> [Records to process]
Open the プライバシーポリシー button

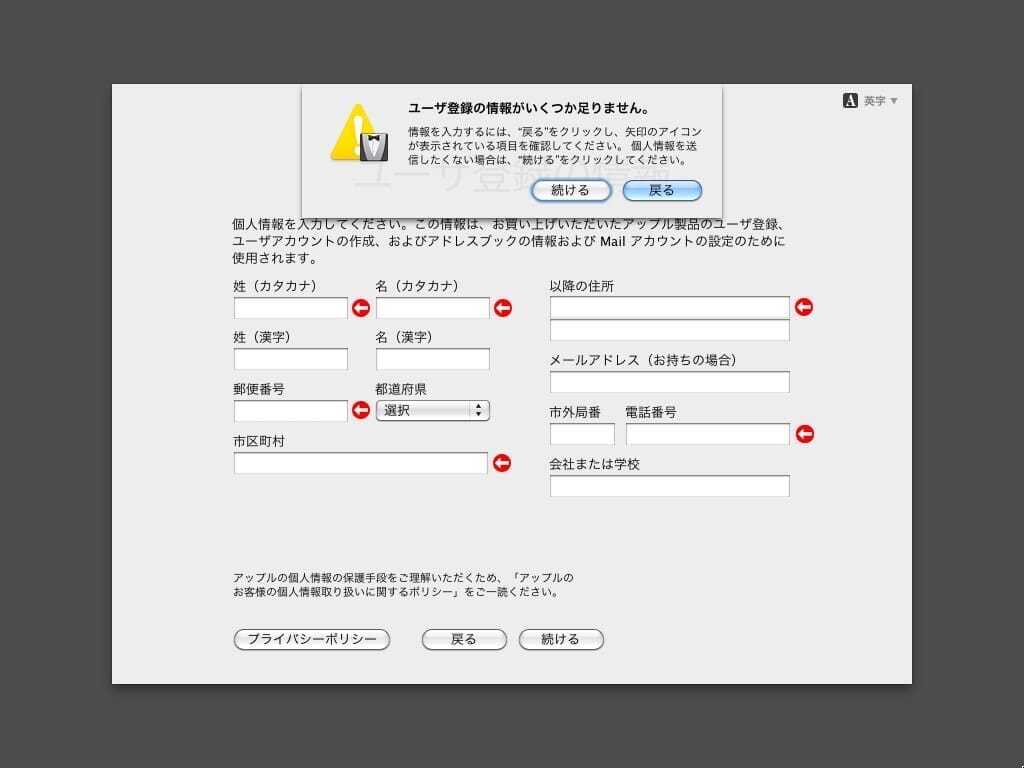pos(311,639)
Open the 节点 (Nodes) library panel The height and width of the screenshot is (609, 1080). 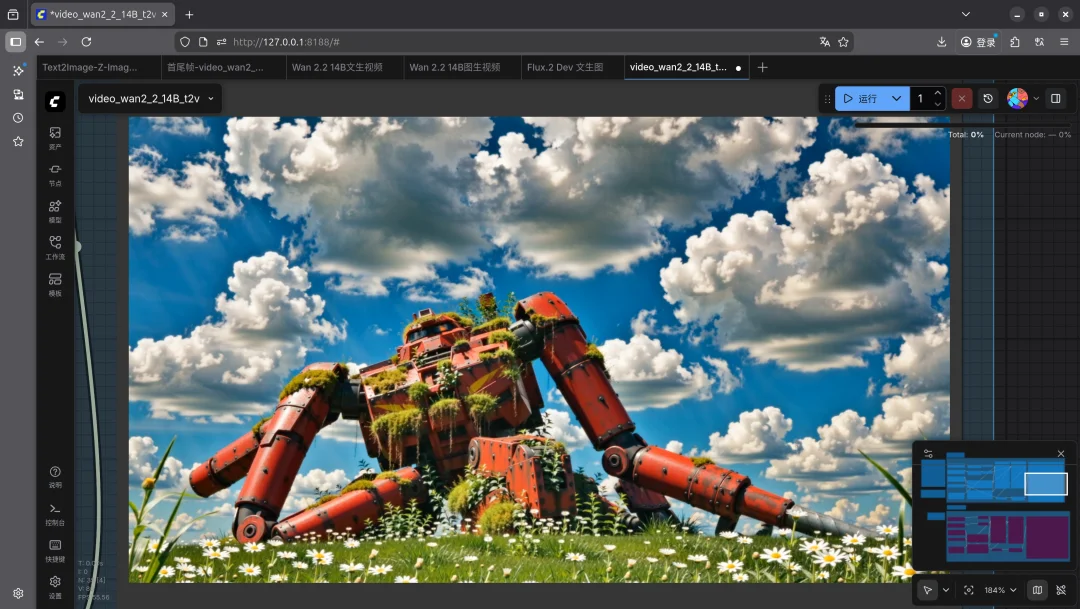point(55,174)
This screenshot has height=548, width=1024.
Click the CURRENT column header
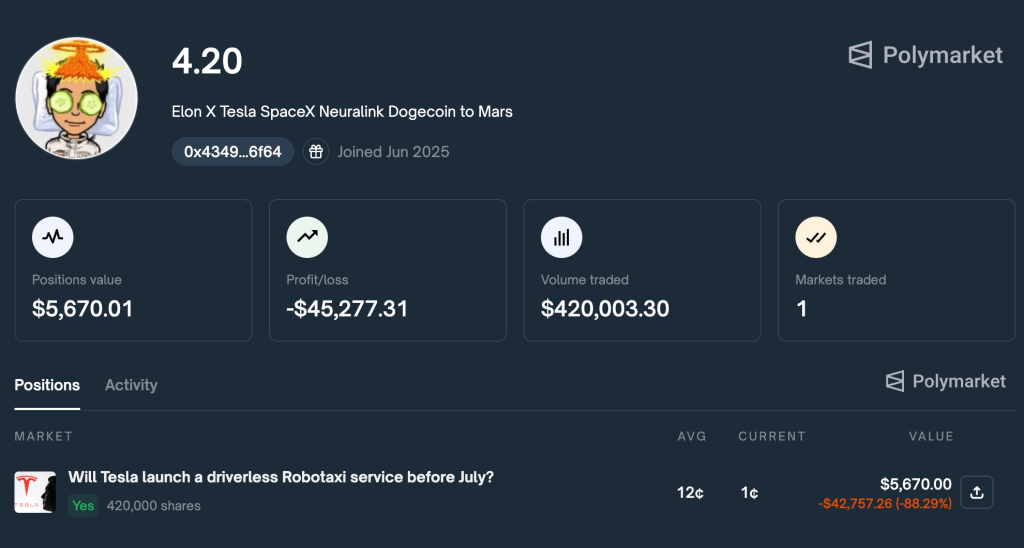pyautogui.click(x=772, y=436)
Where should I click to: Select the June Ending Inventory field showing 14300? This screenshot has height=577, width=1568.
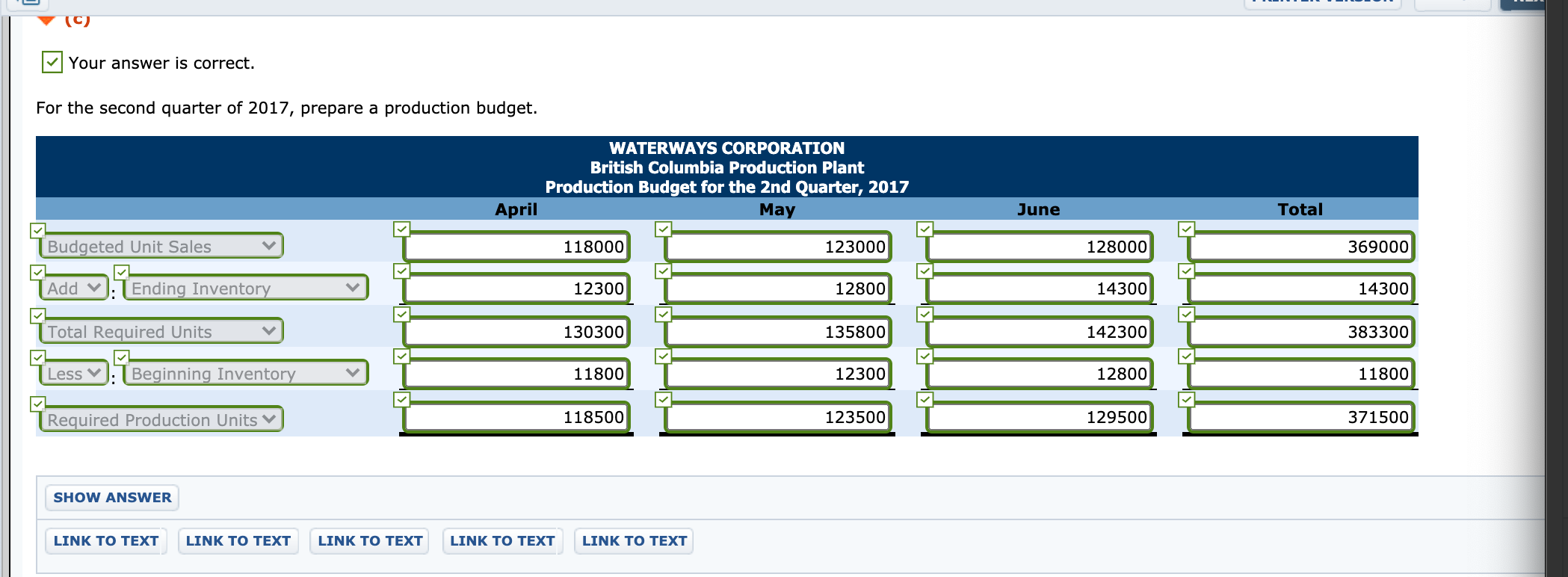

> [Problem description]
Working from the line with "This screenshot has height=548, width=1024." down through the last line of the records, give every line again exactly, but no pictures.

> [Solution for this problem]
This screenshot has height=548, width=1024.
Click the CURRENT column header
pyautogui.click(x=772, y=436)
Where should I click to: Select the June Ending Inventory field showing 14300? This screenshot has height=577, width=1568.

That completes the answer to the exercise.